2.3. Principes guidant la formation
33/ La formation aborde trois domaines : le toucher, le toucher dans les soins, le toucher détente.
Si chaque domaine fait l’objet d’une formation en soi, le domaine Toucher est le prérequis du
domaine Toucher dans les Soins, lui-même prérequis du domaine Toucher détente.
34/ La formation est structurée en trois niveaux progressifs, autour du concept de novice à expert
redéfini par BENNER pour les soins infirmiers :
● Initiation : capacités à situer le toucher dans ses aspects sensoriels et relationnels + à
identifier la nature du toucher dans les soins.
● Approfondissement : capacités à identifier la nature du toucher + à utiliser consciemment le
toucher dans les soins + à dispenser un toucher détente adapté à la situation.
● Maîtrise et enseignement : expertise dans la pratique du toucher et du toucher détente +
capacité à savoir transmettre ses savoirs (compagnonnage, formation action) auprès des équipes et/ou des familles.
35/ Le niveau Initiation est le prérequis du niveau Approfondissement, lui-même prérequis du niveau
Maîtrise et enseignement.
36/ Le contenu de la formation toucher est évolutif :
● situe la communication non verbale au travers des différents sens dans le processus de soin.
● développe la relation et le toucher à soi avant de l’apprendre sur l’autre.
● respecte en parallèle l’évolution propre au stagiaire.

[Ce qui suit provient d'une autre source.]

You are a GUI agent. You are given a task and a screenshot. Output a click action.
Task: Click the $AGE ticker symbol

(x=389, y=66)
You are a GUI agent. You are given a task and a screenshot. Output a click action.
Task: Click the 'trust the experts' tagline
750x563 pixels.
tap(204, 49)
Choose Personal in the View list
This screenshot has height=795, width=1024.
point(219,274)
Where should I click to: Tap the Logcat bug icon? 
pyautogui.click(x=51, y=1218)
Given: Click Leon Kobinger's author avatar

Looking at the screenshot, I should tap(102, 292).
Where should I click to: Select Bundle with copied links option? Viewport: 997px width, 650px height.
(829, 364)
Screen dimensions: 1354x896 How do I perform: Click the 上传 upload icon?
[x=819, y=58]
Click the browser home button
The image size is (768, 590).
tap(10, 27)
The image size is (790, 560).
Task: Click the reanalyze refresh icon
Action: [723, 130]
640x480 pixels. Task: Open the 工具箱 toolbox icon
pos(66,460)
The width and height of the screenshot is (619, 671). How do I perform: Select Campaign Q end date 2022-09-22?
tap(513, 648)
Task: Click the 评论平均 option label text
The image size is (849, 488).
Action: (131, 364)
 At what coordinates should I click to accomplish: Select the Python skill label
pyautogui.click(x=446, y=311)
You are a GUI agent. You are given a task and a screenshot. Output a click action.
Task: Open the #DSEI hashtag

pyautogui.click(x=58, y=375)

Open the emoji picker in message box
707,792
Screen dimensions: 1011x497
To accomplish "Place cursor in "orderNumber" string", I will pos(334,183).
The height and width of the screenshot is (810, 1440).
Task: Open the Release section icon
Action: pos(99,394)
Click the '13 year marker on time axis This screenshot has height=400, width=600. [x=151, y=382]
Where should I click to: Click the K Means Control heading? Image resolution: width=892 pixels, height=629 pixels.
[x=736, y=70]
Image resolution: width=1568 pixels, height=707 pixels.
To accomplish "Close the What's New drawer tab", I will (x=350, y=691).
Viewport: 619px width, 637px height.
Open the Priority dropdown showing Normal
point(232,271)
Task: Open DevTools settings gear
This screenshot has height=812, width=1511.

● assure au travers d’apports théoriques et d’exercices pratiques la modélisation de la pratique
permettant de réinscrire le toucher au coeur des soins courants et celle du toucher détente
comme soin à part entière.
37/ La formation insiste sur l’intérêt du toucher comme médiateur dans la relation.
38/ La formation insiste sur la différence de perception entre les individus.
39/ La formation promeut l’inscription du toucher détente dans la démarche de soin : recueil des
informations, analyse des données et identification du/des problème(s) de santé, définition
d’objectifs, intervenant le plus approprié/ souhait du patient/compétences requises, évaluations/transmissions orales et écrites des résultats.
2.4. - Principes guidant l’approche interdisciplinaire
40/ Les unités de soins prévoient un temps de réflexion en équipe sur l’intégration interdisciplinaire
du toucher dans les soins et le rôle de chaque partenaire en la matière.
41/ Le toucher fait l’objet d’une réflexion d’équipe quant à l’intentionnalité soignante et à
l’expression de ses modalités complémentaires au coeur des différents métiers du soin.